Questions and Answers
IRC Section 408(p)(2)(A)(iii) requires an employer to match eligible employees' salary deferral contributions. This contribution is a dollar of matching contribution for each dollar of an employee's salary deferral, with no matching contribution for salary deferrals that exceed 3 percent of an eligible employee's compensation.
There is no limit on the compensation amount used to calculate an employer's matching contribution, and compensation for this determination is for the entire calendar year, not just an employee's months of participation.
Rather than making a matching contribution, under IRC Section 408(p)(2)(B), an employer can elect to make a nonelective contribution of 2 percent of compensation. An employer makes this nonelective contribution on behalf of all eligible employees, even those that do not elect salary deferral contributions for the year.
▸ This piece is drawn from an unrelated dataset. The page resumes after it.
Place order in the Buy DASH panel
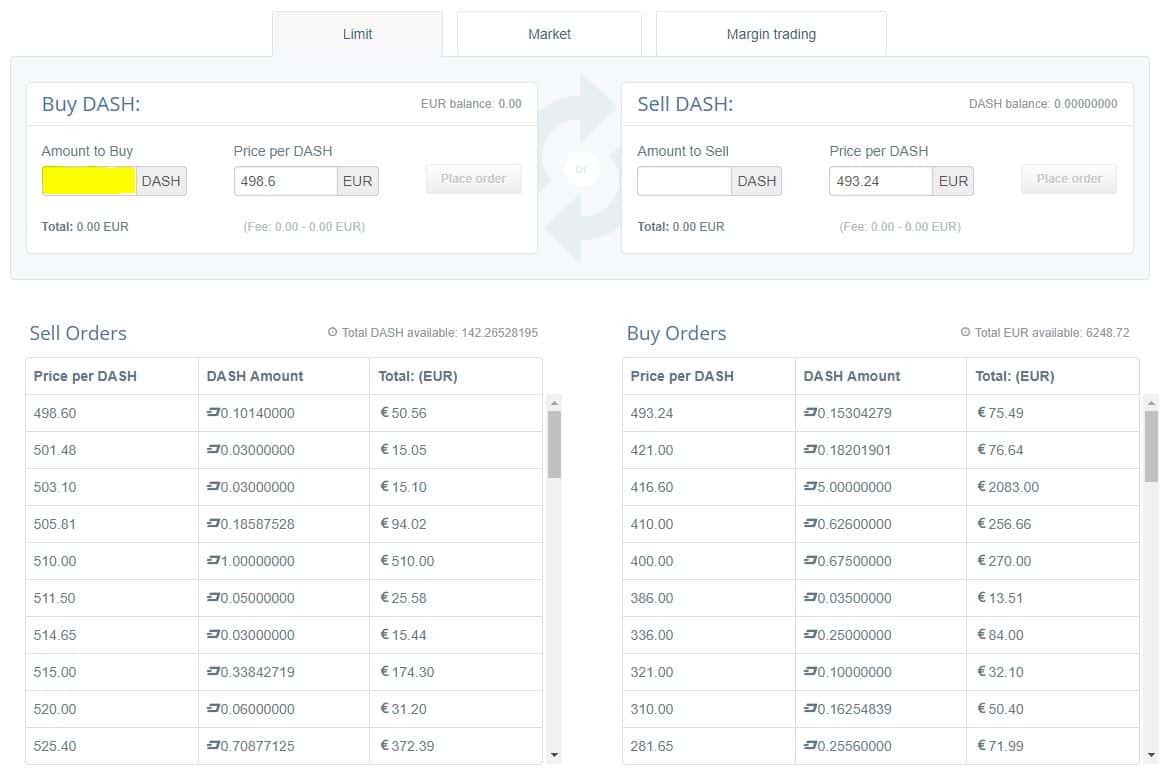 click(473, 179)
An employer may elect to limit its matching contribution to salary deferrals of less than 3 percent of compensation—but never below 1 percent and never for more than two years out of a five-year period that ends with the current year. For meeting this five-year test, IRC Sections 408(p)(2)(B)(i) and 408(p)(2)(C)(ii)(III) treat each year an employer chooses to make a nonelective contribution and each year a SIMPLE IRA plan was not in effect as if the employer had made a matching contribution on salary deferrals up to 3 percent of compensation that year.